### Text provided

########################################

Understanding the Recent Ruling on Conflict Minerals

Existing Global Trade Management and Supply Chain Technology will need to Adapt to these Regulations

The US Securities and Exchange Commission (SEC) has proposed regulations that require US and certain foreign companies to report the use of “conflict minerals” from the Democratic Republic of the Congo (DRC) or adjoining countries in their products.

Conflict minerals are mined under conditions of armed conflict and human rights abuse. Areas notably affected are in the eastern parts of Africa, where various armed rebel groups within the DRC are largely responsible for using these natural resources to finance continued fighting, but neighboring countries such as Burundi, Rwanda and Uganda have also profited significantly. Conflict minerals mined in the DRC are typically passed through various intermediaries before being finally purchased.

At present, four minerals are listed as conflict minerals:

  • Columbite-tantalite, or commonly known as Coltan – used primarily in the production of capacitors, hearing aids, pacemakers, airbags, GPS, ignition systems, anti-lock braking systems, laptop computers, mobile phones, video game consoles, cameras, etc.
  • Cassiterite – used in production of tin, a common component of biocides, fungicides, high performance paint manufacturing, etc.
  • Wolframite – an important source of tungsten, used in fishing weights, dart tips and golf club heads, in addition to use in other metalworking tools.
  • Gold – used in jewelry, electronics and dental products.

In practical terms, what does this ruling mean for companies whose products use these minerals? According to the National Retail Federation, the regulations will apply not only to manufacturers but also to retailers considered to be “contracting to manufacture” private-label merchandise.

########################################

### Tasks for this exercise
a: From the passage on conflict minerals, reproduce word for word the portion between "At present, four" and "and dental products.", inclusive.
b: Name every mineral that the passage on conflict minerals lists as a conflict mineral.
The rows are separate material and are not part of the passage on conflict minerals.

### Dataset

########################################

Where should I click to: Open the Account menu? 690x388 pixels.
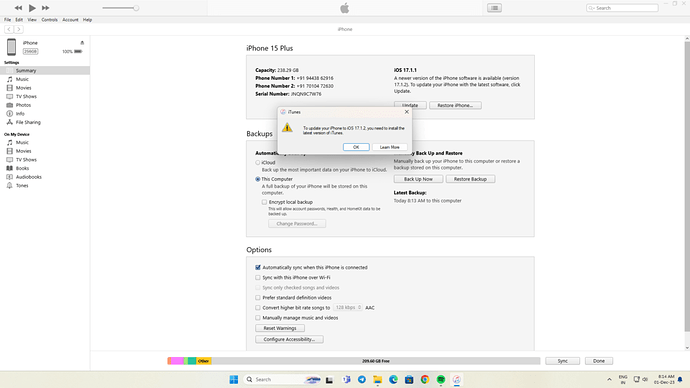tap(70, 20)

########################################

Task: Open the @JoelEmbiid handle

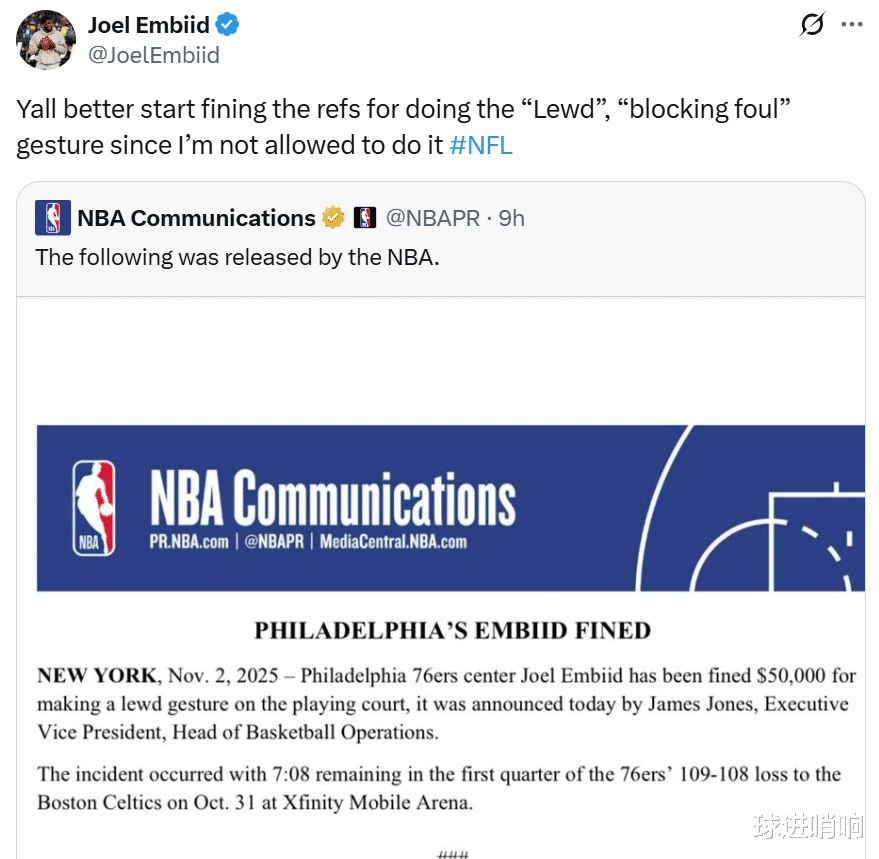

########################################

### Exercise responses
a:
At present, four minerals are listed as conflict minerals:

  • Columbite-tantalite, or commonly known as Coltan – used primarily in the production of capacitors, hearing aids, pacemakers, airbags, GPS, ignition systems, anti-lock braking systems, laptop computers, mobile phones, video game consoles, cameras, etc.
  • Cassiterite – used in production of tin, a common component of biocides, fungicides, high performance paint manufacturing, etc.
  • Wolframite – an important source of tungsten, used in fishing weights, dart tips and golf club heads, in addition to use in other metalworking tools.
  • Gold – used in jewelry, electronics and dental products.

b:
- Columbite-tantalite (Coltan)
- Cassiterite
- Wolframite
- Gold